Customized linear layer gives issue during the backward computation

Hi everyone,
I need to implement a customized version of a normalization layer.
The idea is the following:

  • after initialization we forward the dataset (or a single batch) through the network; similarly to batch norm, every time the module is called inside the model we compute the mean over the batch (first foundamental difference w.r.t. BatchNorm: we do not need the std in this case) and we save a copy of these mean tensors
  • we use, from that moment on, the computed mean tensors to shift the forward propagation tensor, i.e. we subtract to the forwarding tensors the mean tensors computed after initialization, in the previous step(second foundamental difference w.r.t. BatchNorm: we use always the same constant, computed with the same forward, to offset the tensor instead of compute it with the statistics of the batch selected at each time)
class CustomInitBatchNorm2d(nn.Module):
    def __init__(self, layer_id):
        super().__init__()
        self.layer_id = layer_id
        self.stored_means = {}  # Dictionary to store means for each layer
    
    def forward(self, x):
        if self.training and self.layer_id not in self.stored_means:
            self.stored_means[self.layer_id] = x.mean(dim=0, keepdim=True)
        
        if self.layer_id in self.stored_means:
            return x - self.stored_means[self.layer_id]
        else:
            return x

Using the above module inside my model I get an error during the backward pass; I don’t understand why as the function I am defining in my forward pass is a simple linear operation (just subtracting a constant tensor).
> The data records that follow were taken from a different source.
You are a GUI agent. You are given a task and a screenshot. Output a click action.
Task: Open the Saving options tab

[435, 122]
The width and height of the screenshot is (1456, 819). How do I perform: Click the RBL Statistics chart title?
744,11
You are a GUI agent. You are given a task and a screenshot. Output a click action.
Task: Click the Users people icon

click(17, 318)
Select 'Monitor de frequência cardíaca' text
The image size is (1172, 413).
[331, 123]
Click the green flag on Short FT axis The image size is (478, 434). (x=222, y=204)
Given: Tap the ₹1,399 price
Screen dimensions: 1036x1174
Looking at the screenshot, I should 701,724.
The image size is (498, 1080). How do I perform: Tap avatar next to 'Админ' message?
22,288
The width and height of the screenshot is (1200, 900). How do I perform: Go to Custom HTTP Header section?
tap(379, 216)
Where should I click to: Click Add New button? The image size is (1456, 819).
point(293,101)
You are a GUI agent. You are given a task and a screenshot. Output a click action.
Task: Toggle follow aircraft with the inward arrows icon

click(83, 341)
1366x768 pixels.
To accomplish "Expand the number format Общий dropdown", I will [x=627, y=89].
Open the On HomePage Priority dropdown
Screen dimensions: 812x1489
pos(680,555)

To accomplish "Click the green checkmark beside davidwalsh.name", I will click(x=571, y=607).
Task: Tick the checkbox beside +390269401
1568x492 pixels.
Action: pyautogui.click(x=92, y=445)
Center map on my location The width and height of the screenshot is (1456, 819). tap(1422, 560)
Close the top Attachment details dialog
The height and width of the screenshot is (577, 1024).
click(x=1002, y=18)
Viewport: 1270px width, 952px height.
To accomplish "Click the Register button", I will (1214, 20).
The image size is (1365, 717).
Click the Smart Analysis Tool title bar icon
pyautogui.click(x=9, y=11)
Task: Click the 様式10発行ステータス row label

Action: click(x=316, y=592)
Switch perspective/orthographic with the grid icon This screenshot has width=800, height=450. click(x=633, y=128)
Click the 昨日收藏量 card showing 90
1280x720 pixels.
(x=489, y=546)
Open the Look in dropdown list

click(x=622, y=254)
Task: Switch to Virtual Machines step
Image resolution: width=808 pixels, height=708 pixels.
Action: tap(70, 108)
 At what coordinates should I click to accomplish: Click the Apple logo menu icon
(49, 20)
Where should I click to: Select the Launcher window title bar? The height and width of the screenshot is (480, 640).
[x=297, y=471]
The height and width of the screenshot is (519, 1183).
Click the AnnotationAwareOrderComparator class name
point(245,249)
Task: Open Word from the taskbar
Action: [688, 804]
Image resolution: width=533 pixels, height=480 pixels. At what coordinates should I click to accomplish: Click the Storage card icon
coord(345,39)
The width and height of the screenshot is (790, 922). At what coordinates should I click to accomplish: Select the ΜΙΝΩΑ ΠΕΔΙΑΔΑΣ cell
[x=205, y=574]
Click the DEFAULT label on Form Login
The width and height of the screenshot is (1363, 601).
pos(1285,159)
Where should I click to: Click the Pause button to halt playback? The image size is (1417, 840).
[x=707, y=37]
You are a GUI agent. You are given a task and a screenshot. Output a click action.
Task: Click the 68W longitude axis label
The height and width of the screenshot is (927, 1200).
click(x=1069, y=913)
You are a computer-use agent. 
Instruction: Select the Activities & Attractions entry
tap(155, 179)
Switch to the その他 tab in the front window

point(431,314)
I tried to modify the class adding a backward method as follows:

class CustomInitBatchNorm2d(nn.Module):
    def __init__(self, layer_id):
        super().__init__()
        self.layer_id = layer_id
        self.stored_means = {}  # Dictionary to store means for each layer
    
    def forward(self, x):
        if self.training and self.layer_id not in self.stored_means:
            self.stored_means[self.layer_id] = x.mean(dim=0, keepdim=True)
        
        if self.layer_id in self.stored_means:
            return x - self.stored_means[self.layer_id]
        else:
            return x

    def backward(self, grad_output):
        return grad_output  # Propagate gradients unchanged

but is not working as well.
More precisely, the error I get is:

  File ".../.local/lib/python3.9/site-packages/torch/_tensor.py", line 487, in backward
    torch.autograd.backward(
  File ".../.local/lib/python3.9/site-packages/torch/autograd/__init__.py", line 197, in backward
    Variable._execution_engine.run_backward(  # Calls into the C++ engine to run the backward pass
RuntimeError: Trying to backward through the graph a second time (or directly access saved tensors after they have already been freed). Saved intermediate values of the graph are freed when you call .backward() or autograd.grad(). Specify retain_graph=True if you need to backward through the graph a second time or if you need to access saved tensors after calling backward.

I am not an expert of pytorch, do you have any idea of what is going on and how to fix it?

Could you explain what exactly is failing and post the error message with the stacktrace here, please?

1 Like

Hi @ptrblck , sure!
It seems that during the backward() step something goes wrong during the gradient computation; I reported the error I get at the end of the question.

Thanks for the update!
I guess this line:

self.stored_means[self.layer_id] = x.mean(dim=0, keepdim=True)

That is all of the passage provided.